4. How the JWT Token is Checked
When the user sends a token to the server, how does the server know it’s valid? Let’s go through that process:
Validate the Token Structure: Our server looks at the token to see if it has the right format, it should have three parts: the Header, the Payload and the Signature (structured like ‘xxxxx.yyyyy.zzzzz’).
Decoding: Our server then decodes the token, since it’s usually in Base64URL format, decoding it lets the server see the Header and Payload’s details.
Figuring Out the Algorithm: By checking the token’s header, the server can see which algorithm was used to sign the token.
Matching Signatures: The server then tries to recreate the token’s signature. If the new signature matches the one in the received token, it shows the token hasn’t been changed or tampered with.
Checking the Claims: Lastly, the server examines the JWT’s standard claims. It looks at timestamps and identifiers like when the token expires (‘exp’), when it starts being valid (‘nbf’), when it was made (‘iat’), who made it (‘iss’), who it’s for (‘aud’), and who it’s about (‘sub’).
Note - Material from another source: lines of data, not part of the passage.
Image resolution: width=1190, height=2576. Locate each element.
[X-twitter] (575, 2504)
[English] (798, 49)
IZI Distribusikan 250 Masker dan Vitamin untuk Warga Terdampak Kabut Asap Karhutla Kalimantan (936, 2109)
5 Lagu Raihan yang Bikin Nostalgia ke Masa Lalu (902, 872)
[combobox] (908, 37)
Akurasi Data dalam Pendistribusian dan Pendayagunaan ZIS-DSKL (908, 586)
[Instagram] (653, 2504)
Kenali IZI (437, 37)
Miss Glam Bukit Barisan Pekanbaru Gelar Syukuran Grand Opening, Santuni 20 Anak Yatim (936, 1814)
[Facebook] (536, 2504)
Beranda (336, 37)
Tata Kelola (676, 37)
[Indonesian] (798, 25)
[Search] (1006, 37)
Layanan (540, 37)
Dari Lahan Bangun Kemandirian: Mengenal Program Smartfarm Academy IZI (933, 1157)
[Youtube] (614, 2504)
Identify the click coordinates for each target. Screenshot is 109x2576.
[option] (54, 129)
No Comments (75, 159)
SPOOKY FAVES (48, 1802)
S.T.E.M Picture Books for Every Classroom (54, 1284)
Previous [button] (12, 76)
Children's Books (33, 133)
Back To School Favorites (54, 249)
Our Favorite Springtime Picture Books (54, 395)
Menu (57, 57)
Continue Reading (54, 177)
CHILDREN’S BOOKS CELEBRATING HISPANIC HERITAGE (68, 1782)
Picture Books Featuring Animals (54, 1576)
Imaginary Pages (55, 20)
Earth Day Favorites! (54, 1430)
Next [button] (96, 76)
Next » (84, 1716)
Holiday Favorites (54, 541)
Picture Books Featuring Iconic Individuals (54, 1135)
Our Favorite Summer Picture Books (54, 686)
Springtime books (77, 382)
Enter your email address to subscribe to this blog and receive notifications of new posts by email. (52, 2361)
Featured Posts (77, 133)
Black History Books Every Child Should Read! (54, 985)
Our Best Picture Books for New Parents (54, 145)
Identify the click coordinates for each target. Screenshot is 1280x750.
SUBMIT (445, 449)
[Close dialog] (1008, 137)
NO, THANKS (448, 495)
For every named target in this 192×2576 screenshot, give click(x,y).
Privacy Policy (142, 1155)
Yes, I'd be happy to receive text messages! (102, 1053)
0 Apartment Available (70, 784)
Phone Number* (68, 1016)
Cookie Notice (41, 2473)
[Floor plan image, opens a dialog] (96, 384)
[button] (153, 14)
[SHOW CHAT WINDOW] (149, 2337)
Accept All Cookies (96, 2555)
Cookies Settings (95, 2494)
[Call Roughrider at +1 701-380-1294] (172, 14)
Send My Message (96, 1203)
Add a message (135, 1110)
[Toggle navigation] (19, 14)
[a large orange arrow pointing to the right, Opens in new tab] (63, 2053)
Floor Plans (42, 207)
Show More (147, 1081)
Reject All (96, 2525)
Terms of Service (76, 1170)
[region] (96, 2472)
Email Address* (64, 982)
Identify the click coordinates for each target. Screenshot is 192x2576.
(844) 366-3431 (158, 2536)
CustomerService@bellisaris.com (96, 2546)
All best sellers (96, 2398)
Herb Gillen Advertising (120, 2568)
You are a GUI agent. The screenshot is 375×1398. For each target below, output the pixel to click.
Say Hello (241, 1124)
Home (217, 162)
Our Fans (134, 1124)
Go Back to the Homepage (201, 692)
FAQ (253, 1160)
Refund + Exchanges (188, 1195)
If the token passes all these checks, the server knows it’s good to go.
A limitation of JWTs is, they can’t be revoked.
Once a JWT is created, it’s valid until it expires. So, if a JWT is stolen, it can be used by anyone until it expires, which is why it’s important to keep the expiration time short.
You can also use a blacklist to keep track of stolen or malformed tokens, but this means you’ll need to query a database/ cache.